» Short exercise
Lay out as a JSON list of strings, one string per line with blank lines omitted, the lines starting with the line that contains "Task: Enable the Invert Mask checkbox" and going on through the line that contains "pos(706,540)".

» Saved data entries
(begin)
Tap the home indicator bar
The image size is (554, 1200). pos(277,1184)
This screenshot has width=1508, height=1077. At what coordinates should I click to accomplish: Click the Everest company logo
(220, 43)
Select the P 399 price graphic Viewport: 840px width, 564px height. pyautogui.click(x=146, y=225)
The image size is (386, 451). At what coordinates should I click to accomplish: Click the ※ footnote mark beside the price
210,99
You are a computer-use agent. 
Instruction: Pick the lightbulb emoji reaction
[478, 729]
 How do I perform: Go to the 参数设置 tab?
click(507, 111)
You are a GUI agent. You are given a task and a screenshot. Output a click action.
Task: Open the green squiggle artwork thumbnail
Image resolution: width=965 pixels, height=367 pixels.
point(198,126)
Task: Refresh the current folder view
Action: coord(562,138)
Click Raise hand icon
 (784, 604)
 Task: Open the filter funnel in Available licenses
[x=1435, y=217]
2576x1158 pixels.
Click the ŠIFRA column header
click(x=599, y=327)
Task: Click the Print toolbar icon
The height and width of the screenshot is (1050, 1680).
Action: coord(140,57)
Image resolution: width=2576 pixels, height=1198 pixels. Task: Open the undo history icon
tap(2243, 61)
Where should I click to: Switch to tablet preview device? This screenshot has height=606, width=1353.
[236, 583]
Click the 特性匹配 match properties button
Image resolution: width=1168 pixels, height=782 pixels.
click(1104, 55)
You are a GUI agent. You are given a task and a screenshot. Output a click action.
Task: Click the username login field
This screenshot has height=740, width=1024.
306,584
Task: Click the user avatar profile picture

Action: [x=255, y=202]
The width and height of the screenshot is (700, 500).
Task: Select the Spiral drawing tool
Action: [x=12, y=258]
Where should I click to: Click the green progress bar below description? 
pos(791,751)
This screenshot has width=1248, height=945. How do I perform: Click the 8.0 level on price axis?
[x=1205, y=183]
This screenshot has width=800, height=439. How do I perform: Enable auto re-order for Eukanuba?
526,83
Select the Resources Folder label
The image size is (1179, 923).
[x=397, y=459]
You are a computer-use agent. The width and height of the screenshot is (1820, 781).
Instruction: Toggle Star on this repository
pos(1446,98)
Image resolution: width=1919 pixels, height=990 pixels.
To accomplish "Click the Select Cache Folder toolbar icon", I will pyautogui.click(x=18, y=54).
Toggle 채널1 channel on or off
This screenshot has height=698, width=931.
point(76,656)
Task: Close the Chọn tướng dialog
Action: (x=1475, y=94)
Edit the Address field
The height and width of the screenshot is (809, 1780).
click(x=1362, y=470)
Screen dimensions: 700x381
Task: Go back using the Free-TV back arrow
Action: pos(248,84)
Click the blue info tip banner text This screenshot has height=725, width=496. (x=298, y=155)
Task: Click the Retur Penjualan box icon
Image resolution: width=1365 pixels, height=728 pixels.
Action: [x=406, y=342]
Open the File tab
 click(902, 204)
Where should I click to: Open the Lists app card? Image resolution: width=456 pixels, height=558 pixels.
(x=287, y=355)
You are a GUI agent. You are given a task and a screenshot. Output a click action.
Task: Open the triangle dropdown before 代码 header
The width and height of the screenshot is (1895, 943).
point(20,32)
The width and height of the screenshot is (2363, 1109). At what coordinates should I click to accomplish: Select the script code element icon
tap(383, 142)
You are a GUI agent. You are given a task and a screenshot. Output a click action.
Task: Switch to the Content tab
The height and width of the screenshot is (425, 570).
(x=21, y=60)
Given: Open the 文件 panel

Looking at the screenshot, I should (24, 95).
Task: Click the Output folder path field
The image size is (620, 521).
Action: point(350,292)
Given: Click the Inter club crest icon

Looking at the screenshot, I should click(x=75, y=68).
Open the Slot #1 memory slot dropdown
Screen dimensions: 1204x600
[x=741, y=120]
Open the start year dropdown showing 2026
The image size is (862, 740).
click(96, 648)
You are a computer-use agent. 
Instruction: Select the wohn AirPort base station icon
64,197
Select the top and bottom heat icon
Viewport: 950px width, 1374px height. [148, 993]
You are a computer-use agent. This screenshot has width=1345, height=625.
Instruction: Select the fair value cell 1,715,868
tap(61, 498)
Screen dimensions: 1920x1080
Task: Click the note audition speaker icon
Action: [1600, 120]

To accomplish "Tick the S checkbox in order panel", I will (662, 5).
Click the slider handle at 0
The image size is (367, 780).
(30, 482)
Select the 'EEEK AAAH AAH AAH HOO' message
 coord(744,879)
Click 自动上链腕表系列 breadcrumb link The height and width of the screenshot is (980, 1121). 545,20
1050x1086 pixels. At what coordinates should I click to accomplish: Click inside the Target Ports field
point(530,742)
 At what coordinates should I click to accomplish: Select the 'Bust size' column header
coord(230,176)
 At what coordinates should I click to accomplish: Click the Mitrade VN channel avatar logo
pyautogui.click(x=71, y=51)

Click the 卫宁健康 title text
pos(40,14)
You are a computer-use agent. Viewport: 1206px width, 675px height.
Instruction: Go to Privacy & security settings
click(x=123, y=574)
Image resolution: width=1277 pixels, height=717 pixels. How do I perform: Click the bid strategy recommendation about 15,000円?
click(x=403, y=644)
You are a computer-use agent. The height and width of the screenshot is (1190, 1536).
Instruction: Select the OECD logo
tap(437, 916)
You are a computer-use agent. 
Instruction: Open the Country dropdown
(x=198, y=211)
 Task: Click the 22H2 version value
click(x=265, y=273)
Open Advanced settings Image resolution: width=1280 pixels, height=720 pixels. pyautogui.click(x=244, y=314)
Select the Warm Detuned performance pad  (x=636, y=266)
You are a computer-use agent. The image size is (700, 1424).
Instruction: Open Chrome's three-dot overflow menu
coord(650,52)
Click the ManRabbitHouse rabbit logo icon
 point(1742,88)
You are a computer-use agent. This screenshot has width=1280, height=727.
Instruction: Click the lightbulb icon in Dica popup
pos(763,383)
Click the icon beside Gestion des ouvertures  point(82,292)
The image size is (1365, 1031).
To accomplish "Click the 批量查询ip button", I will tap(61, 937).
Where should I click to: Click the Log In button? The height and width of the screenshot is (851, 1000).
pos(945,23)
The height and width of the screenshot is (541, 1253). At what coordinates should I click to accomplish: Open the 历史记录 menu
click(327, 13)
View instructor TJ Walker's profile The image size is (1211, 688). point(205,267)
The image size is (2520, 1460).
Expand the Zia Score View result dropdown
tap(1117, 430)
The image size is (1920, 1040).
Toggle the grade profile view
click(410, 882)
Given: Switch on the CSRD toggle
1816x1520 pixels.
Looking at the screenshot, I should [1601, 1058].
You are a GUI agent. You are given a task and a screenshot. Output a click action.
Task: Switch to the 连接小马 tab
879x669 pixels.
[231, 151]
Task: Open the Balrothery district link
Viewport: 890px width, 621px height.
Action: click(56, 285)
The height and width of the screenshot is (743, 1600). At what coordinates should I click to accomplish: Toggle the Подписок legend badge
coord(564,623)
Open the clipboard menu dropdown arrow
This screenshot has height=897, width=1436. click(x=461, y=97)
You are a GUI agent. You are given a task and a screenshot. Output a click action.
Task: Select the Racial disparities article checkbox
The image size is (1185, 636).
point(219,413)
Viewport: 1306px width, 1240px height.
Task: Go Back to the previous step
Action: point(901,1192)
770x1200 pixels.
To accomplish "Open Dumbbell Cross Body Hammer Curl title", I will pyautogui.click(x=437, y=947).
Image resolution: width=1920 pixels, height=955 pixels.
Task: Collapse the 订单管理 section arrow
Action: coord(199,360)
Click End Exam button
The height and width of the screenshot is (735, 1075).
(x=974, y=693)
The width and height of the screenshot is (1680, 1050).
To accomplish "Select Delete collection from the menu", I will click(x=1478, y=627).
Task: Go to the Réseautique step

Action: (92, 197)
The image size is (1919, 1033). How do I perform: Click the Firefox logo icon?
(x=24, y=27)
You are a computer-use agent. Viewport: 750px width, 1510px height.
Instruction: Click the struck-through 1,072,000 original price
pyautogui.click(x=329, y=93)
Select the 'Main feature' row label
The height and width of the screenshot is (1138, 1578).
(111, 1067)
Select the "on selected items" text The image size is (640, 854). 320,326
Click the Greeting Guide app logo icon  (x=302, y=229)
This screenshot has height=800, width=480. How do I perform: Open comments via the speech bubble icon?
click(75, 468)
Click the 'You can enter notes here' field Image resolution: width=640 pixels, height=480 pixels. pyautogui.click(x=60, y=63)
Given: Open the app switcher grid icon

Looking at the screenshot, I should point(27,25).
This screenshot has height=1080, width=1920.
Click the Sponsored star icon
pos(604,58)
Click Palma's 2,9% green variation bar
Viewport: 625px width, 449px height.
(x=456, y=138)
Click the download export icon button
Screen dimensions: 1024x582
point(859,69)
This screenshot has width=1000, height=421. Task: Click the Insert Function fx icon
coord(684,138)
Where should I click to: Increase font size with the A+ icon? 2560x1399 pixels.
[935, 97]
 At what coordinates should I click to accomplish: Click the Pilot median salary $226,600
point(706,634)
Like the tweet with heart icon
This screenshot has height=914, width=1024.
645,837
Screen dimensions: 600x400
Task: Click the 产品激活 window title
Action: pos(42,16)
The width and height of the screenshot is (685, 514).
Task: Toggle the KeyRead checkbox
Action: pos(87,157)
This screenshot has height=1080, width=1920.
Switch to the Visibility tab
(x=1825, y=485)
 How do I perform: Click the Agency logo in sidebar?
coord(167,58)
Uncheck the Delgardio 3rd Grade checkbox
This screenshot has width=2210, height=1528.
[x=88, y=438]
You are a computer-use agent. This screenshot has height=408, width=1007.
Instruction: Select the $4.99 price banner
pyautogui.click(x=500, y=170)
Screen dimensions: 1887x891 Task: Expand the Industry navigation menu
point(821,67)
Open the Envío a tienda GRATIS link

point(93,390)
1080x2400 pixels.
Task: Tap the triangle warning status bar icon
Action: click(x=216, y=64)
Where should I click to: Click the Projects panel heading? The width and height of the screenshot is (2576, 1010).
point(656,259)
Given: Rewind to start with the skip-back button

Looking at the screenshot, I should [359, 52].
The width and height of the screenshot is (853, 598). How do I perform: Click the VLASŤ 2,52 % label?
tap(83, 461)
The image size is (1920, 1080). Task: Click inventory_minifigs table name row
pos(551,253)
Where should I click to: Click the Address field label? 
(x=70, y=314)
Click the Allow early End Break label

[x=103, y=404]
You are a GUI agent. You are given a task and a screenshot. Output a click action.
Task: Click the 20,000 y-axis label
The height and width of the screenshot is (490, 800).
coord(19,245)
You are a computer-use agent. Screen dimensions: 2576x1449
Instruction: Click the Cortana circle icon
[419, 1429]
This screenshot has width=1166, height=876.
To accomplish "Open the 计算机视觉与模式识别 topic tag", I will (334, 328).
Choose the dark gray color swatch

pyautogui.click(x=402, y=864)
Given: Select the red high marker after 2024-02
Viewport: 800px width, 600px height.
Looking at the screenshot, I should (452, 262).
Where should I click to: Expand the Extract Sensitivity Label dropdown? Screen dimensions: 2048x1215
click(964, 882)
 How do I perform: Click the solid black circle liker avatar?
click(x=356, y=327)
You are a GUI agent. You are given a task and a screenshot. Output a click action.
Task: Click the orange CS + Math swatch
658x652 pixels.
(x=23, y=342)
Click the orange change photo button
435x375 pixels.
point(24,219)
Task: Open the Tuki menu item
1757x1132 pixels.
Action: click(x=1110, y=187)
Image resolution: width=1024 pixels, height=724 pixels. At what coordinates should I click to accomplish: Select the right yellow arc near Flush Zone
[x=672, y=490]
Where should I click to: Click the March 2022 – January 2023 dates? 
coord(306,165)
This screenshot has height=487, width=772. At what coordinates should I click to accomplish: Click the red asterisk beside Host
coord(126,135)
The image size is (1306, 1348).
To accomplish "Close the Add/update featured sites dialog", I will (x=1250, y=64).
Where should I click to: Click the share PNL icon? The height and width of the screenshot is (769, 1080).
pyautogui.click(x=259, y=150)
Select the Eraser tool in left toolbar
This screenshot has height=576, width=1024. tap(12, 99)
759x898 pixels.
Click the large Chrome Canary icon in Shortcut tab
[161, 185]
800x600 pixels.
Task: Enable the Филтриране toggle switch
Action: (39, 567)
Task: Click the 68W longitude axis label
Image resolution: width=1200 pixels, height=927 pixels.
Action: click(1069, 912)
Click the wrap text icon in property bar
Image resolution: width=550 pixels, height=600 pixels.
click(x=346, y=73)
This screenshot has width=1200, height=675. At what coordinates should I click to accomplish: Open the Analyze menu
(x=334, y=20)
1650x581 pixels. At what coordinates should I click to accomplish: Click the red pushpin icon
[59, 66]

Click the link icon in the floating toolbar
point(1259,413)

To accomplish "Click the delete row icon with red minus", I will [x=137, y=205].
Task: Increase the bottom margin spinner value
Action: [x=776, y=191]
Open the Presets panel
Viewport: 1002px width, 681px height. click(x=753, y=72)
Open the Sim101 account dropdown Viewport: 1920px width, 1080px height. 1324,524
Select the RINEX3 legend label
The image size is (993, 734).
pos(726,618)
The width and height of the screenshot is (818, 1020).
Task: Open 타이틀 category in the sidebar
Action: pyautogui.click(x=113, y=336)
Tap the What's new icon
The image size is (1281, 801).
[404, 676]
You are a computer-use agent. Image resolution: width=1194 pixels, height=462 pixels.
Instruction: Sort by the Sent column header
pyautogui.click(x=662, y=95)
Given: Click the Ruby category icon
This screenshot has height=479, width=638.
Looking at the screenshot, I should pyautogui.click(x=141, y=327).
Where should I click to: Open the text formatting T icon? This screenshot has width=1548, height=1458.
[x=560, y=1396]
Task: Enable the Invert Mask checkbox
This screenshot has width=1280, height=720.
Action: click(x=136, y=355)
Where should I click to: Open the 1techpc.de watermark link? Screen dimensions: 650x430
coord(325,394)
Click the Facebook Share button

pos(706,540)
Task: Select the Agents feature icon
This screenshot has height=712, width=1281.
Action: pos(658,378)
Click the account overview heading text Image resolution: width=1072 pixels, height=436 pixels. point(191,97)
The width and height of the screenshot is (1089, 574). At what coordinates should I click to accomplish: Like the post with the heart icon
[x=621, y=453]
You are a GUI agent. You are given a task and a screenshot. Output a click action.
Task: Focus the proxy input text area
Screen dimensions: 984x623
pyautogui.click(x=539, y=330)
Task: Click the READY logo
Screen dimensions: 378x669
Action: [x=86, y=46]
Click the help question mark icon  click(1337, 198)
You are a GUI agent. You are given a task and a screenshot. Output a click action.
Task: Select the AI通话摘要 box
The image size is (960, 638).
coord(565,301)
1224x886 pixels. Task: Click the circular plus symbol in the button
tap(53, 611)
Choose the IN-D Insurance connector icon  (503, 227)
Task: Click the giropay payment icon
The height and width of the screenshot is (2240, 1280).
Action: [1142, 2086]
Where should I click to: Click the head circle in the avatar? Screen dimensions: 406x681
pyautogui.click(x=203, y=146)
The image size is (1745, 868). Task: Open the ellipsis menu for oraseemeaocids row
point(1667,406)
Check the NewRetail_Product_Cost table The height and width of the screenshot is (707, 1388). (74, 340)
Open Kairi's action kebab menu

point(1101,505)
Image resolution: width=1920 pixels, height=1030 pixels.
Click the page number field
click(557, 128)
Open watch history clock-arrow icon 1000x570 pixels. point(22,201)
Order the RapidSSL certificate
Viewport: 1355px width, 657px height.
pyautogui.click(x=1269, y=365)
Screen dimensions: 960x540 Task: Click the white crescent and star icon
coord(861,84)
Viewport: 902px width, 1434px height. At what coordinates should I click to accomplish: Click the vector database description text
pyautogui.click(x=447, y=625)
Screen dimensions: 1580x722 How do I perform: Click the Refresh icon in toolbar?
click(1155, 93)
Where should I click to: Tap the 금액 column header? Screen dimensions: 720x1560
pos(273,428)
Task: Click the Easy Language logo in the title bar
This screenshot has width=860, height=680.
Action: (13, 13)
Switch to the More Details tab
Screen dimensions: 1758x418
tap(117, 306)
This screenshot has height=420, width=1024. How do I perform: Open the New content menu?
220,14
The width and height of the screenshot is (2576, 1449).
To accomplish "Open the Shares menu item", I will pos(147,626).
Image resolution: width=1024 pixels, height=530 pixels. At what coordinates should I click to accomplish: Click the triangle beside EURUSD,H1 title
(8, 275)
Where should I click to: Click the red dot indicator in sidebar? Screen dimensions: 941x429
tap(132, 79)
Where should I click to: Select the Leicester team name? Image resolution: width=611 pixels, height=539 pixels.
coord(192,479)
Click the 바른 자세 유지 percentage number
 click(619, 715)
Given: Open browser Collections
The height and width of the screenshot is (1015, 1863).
(end)
» Exercise output
[
  "Task: Enable the Invert Mask checkbox",
  "This screenshot has width=1280, height=720.",
  "Action: click(x=136, y=355)",
  "Where should I click to: Open the 1techpc.de watermark link? Screen dimensions: 650x430",
  "coord(325,394)",
  "Click the Facebook Share button",
  "pos(706,540)"
]